Run along and play. Yes, we see you. Yes, Ralphie, we see you. Ralph, go play with your choo-choos, there's a good boy. Mama hasn't any candy, no, no candy to-day. Why, Ralphie, Mama never knew you to act like this, and Miss Harris has come to spend the day with us too. What will she think of Mama's little boy? No, Ralphie. [Wavers.] Will you be a good boy if I give you a nickel? Well, be careful, dearie, and don't buy any of those licorice drops. You know they made you sick the day before yesterday and I said then, Ralphie, you'd never have another penny from Mama. Buy an ice-cream horn, dearie. [Sighs.] Then buy what you like, Ralph, only don't bring those licorice drops in the house. If you do Mama will give you castor oil again, yes she will.
[To MISS HARRIS.] Don't you think the child has remarkable talent? I can't see where he gets it from. It's an art. I could never mimic anyone and George [smiles], well, he's just George always. I don't know what we'll do with Ralphie, his mind is so mature. It rather worries me at times. I wish sometimes he were more like ordinary children.
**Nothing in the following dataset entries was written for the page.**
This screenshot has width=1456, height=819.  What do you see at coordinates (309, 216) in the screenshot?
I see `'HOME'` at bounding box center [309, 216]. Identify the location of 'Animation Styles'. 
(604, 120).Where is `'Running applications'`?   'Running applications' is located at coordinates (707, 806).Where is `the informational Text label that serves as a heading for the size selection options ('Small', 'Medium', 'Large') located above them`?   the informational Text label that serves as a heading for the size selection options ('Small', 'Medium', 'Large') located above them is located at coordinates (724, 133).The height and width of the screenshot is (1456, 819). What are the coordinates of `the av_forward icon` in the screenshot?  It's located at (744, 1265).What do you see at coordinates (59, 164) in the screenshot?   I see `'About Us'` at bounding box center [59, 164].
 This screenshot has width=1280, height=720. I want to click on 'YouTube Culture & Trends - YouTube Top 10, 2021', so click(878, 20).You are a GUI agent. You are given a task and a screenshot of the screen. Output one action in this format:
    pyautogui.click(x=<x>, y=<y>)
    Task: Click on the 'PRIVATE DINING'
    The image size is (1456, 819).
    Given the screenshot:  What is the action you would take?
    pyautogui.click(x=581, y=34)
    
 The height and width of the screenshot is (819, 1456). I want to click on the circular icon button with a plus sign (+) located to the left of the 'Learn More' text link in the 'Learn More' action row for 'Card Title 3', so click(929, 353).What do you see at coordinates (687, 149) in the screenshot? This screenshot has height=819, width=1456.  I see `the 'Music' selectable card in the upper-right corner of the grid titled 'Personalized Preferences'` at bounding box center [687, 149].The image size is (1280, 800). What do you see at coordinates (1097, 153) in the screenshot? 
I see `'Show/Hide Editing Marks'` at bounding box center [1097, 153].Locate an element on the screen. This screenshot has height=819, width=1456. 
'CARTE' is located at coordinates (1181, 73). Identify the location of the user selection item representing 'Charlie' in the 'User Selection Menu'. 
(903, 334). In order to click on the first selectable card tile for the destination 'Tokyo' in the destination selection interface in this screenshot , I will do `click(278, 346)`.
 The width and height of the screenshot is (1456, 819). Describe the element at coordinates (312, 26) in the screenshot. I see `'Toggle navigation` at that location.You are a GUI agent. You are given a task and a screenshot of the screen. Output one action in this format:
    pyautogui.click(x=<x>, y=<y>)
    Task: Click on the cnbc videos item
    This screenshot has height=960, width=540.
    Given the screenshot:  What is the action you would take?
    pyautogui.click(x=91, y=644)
[To RALPHIE.] Why, Ralphie, you ran all the way. Why did you? Hasn't Mother told you not to run like that? Come here. Ralph Kinney, I told you not to buy those! Didn't Mother tell you not to bring those things into this house, didn't she? Well, why don't you like something else? Give them to Mother--this minute. [Smiles.] What? Why, honey lamb, Mother isn't cross. She knows those candies aren't good for you. Well, one, don't you eat them all. Put them in your pocket. That's it. [Kisses him, puts candy in pocket.] Run along.
[To MISS HARRIS.] I don't suppose they will hurt him, but I have to be so careful.
Ralphie, don't stand on your head. Ralphie! All the blood will rush to your brain. Stop it! [Rises and rights RALPH.]
[To MISS HARRIS.] What were you saying, oh yes, about Emma. What has she done now?
[To RALPH.] Yes, dear, we see you.
[To MISS HARRIS.] What were you saying?
Ralphie, what are you doing? Stop it.
[To MISS HARRIS.] I'm so sorry. He's only a little child.
Ralphie, do you think Miss Harris looks like that?
[Laughing; to MISS HARRIS.] Please don't mind. He can't help it. He means no offense.
Ralphie, Miss Harris doesn't limp like that. Oh--[bursts into laughter] he's copying you per-perfectly. Isn't it funny? [Laughs.]
[Sobering.] Eh? Don't be angry. Ralphie mimics me and his father. Of course he exaggerates. Yes, you do when you're excited. Nothing escapes that child's attention. But, Miss Harris [rises and follows her], how silly to be so sensitive. But there isn't a thing to apologize for. [Indignantly.] I know what I'm doing. I shall not suppress my boy's talent for you or anybody. I think you are behaving very childish over this. Ralphie isn't to blame that you squint and limp. [Coldly.] Well, if you feel that way I am very sorry, but I can't see how any one could be offended at a little child. [Stops short.] Oh, then good-bye, Miss Harris.
Come, Ralphie, do it again for Mama.